--- Your assignment ---
Without changing a single character, copy every record below.

════

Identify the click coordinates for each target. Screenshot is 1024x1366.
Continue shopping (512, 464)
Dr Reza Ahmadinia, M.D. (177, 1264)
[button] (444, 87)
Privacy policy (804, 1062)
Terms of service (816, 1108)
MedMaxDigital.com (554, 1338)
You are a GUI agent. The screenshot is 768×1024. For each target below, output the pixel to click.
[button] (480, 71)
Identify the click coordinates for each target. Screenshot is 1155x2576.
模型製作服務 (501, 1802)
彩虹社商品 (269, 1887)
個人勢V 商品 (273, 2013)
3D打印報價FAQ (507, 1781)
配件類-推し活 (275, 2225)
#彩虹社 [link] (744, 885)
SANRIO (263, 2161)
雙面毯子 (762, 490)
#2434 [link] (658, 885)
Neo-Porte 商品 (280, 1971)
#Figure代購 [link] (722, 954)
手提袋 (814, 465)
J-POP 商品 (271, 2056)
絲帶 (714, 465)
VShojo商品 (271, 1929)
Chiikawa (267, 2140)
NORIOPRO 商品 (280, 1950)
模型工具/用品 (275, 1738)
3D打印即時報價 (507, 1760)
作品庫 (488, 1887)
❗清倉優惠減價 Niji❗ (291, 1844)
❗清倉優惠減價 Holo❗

════

--- Output ---
Identify the click coordinates for each target. Screenshot is 1024x1366.
Continue shopping (512, 464)
Dr Reza Ahmadinia, M.D. (177, 1264)
[button] (444, 87)
Privacy policy (804, 1062)
Terms of service (816, 1108)
MedMaxDigital.com (554, 1338)
You are a GUI agent. The screenshot is 768×1024. For each target below, output the pixel to click.
[button] (480, 71)
Identify the click coordinates for each target. Screenshot is 1155x2576.
模型製作服務 (501, 1802)
彩虹社商品 (269, 1887)
個人勢V 商品 (273, 2013)
3D打印報價FAQ (507, 1781)
配件類-推し活 (275, 2225)
#彩虹社 [link] (744, 885)
SANRIO (263, 2161)
雙面毯子 (762, 490)
#2434 [link] (658, 885)
Neo-Porte 商品 (280, 1971)
#Figure代購 [link] (722, 954)
手提袋 (814, 465)
J-POP 商品 (271, 2056)
絲帶 (714, 465)
VShojo商品 (271, 1929)
Chiikawa (267, 2140)
NORIOPRO 商品 (280, 1950)
模型工具/用品 (275, 1738)
3D打印即時報價 (507, 1760)
作品庫 (488, 1887)
❗清倉優惠減價 Niji❗ (291, 1844)
❗清倉優惠減價 Holo❗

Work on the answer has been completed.